Three environmental groups—the Minnesota Center for Environmental Advocacy, the
Sierra Club, and Northeastern Minnesotans for Wilderness—had sued to stop implementation
of the project, arguing it violated federal law, including the National Environmental Policy Act,
the National Forest Management Act, the Wilderness Act, and the Endangered Species Act. On
April 12, 2012, the U.S. District Court rejected all of the plaintiffs’ claims, denying their
motion for summary judgment and granting summary judgment in favor of the Forest Service.
Under federal law, national forests must be managed for multiple uses, including motorized
recreation by the public. In keeping with these requirements, the Forest Service finalized the
TMP in 2009, following years of research by the agency and extensive opportunities for
comment by the public. The project resulted from careful environmental analysis by an interdisciplinary team of specialists. Based on their work, the Forest Service determined that
adjustments to some travel routes in the Superior National Forest would not significantly
impact the environment in a negative manner. TMP planners paid particular attention to the
Boundary Waters Canoe Area Wilderness (“BWCAW”), generally designating all-terrainvehicle
traffic to existing roadways further away from the wilderness that are already traveled
by cars and trucks. The TMP proposed no activity inside the BWCAW itself.

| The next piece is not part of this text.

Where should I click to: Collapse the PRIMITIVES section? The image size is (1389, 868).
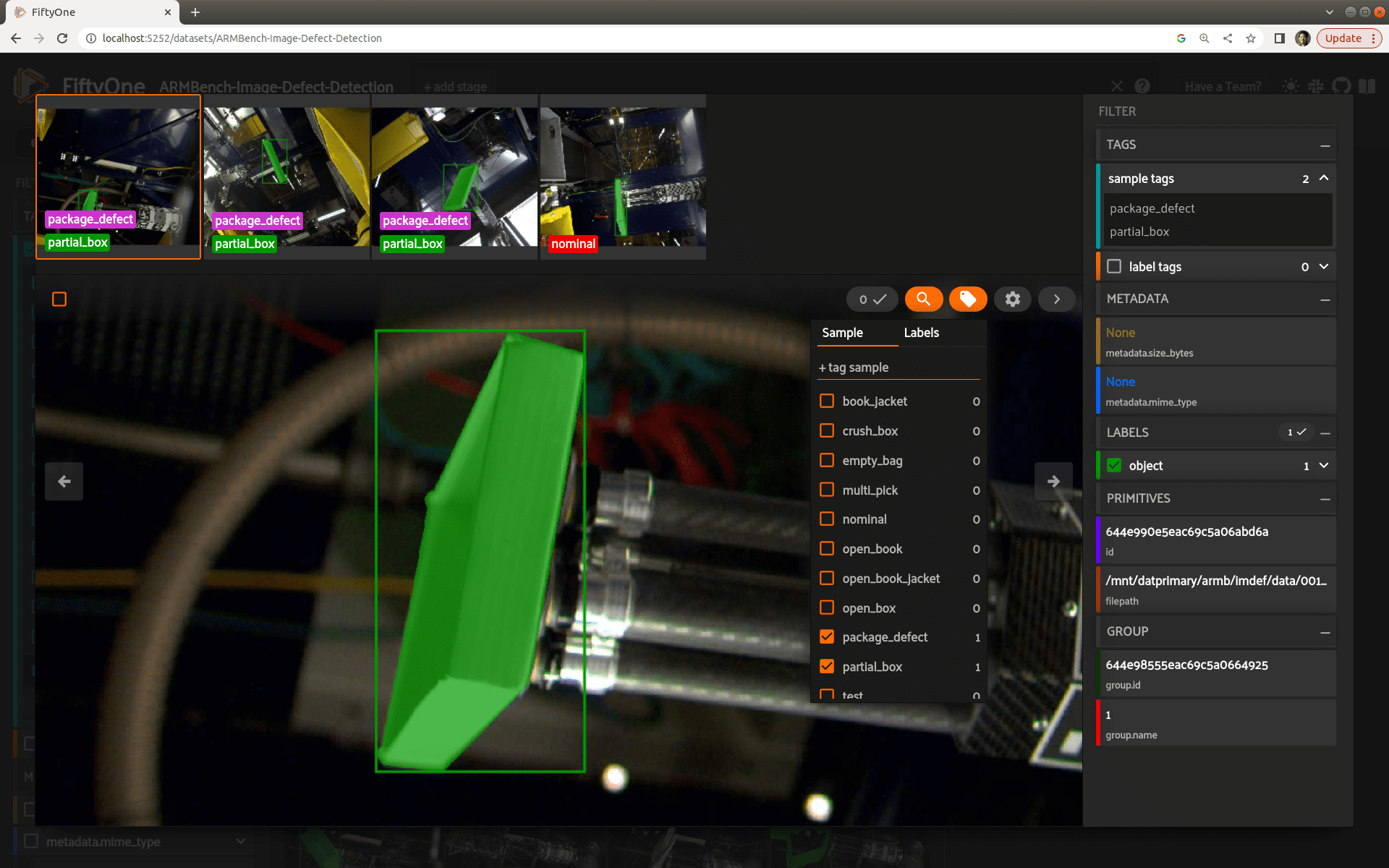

In their challenge, the three groups that opposed the TMP argued that more analysis was
needed. Specifically, they suggested that the environmental assessment completed for the TMP
was inadequate and a more extensive environmental impact statement was needed. The U.S.
District Court, however, found that no further analysis needed to be done for the TMP. It held
that the Forest Service considered a reasonable range of alternatives before making its final
travel route adjustments.
The U.S. District Court also rejected the groups’ claim that the Forest Service failed to
consult the U.S. Fish and Wildlife Service appropriately before deciding that the TMP was not
likely to adversely affect the Canada Lynx or its critical habitat. Judge Nelson found that
sufficient consultation had occurred, and that all of the requirements of the Endangered Species
Act had been met.
The interests of the United States in this case were represented by Assistant U.S. Attorneys
David W. Fuller and Ann M. Bildtsen.